May 24, 2023
Proof We Can Get Things Done Together
by Senator Jeff Smith
In an environment where politics can be so disagreeable, it is nice to report something good coming out of the Capitol. Last week, taking a break from the vitriol to which we have become all-too accustomed, members of the Legislature came to a bipartisan agreement.
The state of Wisconsin has faced a crisis brewing in our justice system for years. The old adage states “the wheels of justice turn slowly,” and in the past couple years it seems to have come to a near stop.
People accused of offenses are guaranteed a speedy trial by our Constitution. Victims also deserve to have cases resolved in a timely manner.
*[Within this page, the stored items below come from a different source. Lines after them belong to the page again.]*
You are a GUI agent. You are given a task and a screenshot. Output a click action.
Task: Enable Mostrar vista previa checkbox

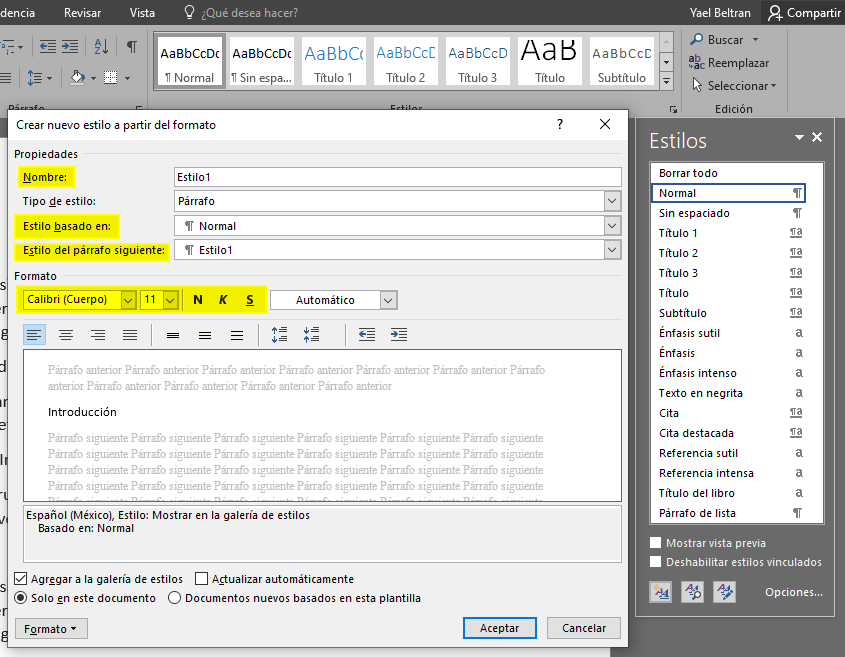(x=656, y=543)
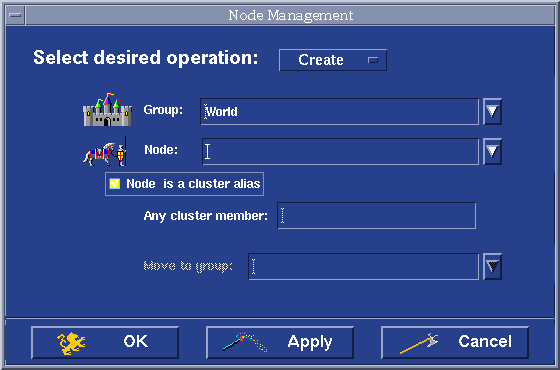Focus the Any cluster member field
This screenshot has height=370, width=560.
(x=376, y=216)
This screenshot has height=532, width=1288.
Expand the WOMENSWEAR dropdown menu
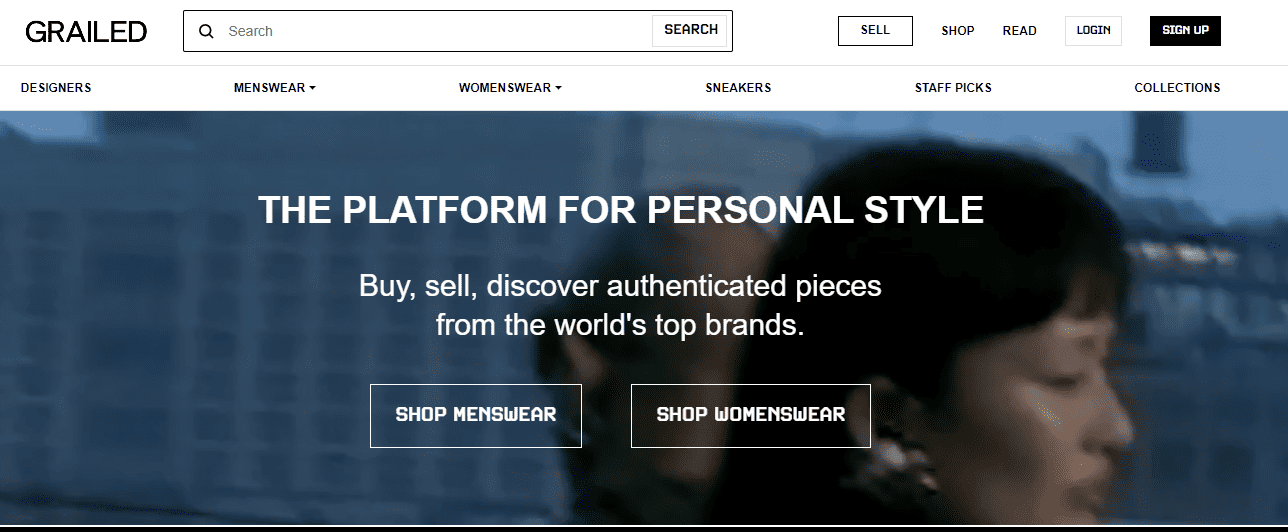point(510,88)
Yet our system has become so broken that justice has become unreliable. With challenges faced by law enforcement and our courts, neither victims nor the accused always see justice served.
In simple terms: justice should be fair and timely. It’s the state’s responsibility to ensure this, and yet in past years the investment just hasn’t been there. The pay available for assistant district attorneys (DAs) and public defenders has not been competitive enough to keep positions filled. Understaffed and overworked, elected DAs have resigned when it became impossible to keep up with the caseload.
Members of both parties in the Legislature have been concerned about this issue, and Governor Evers and the Joint Finance Committee (JFC) have taken steps to fix it. After years of falling behind in pay equity for assistant DAs and public defenders, the JFC voted to raise pay for public defenders, assistant DAs and elected DAs alike.
Assistant DAs and public defenders would receive $8.76 more per hour, increasing starting salaries from $56,659 per year to $74,880. The provisions also exempt current assistant DAs and public defenders from current maximum salary levels so they can qualify for deserved increases in pay.
We’ve also seen elected DAs take a demotion to deputy DA to take advantage of better pay. These budget provisions ensure DAs are being paid in keeping with the position of leadership they hold.
In the case that a public defender is not available, the court system engages private attorneys. Under these budget provisions, compensation for private attorneys needed for those cases will also be raised to better incentivize attorneys to step in when needed.
Funding is included for some much-needed positions in Kenosha and Sauk Counties, currently funded through pandemic funds that are slated to expire. These two counties often take on cases for offenders who are not considered local to them, severely overtaxing their courts. These provisions increase funding to pay for the additional circuit court branches created in the last budget. The budget includes funding to help the Supreme Court update and maintain aging cybersecurity software.
For both the accused and the victim of a crime, the Constitution guarantees the right to a fair trial. It is our duty to make sure everything is in place so justice is upheld in a fair and timely manner.
Legislators like to imagine they are being good stewards of the public’s money when they reduce spending, but this is often the opposite of the truth. In reality, when we don’t keep up with costs, it compounds problems and cuts people off from access to services guaranteed to them by our government. The longer we put it off, the more costly it becomes, putting us in a position where we are falling ever more behind.
By paying legal professionals in public service a fair and competitive wage, we will restore trust in our justice system. And it happened in the Legislature’s Joint Finance Committee, which agreed unanimously to move Governor Evers’ proposal forward.
If we can work towards more bipartisan agreements on the important issues facing our state, we could even start to restore faith and trust in our legislature. Isn’t that a great idea?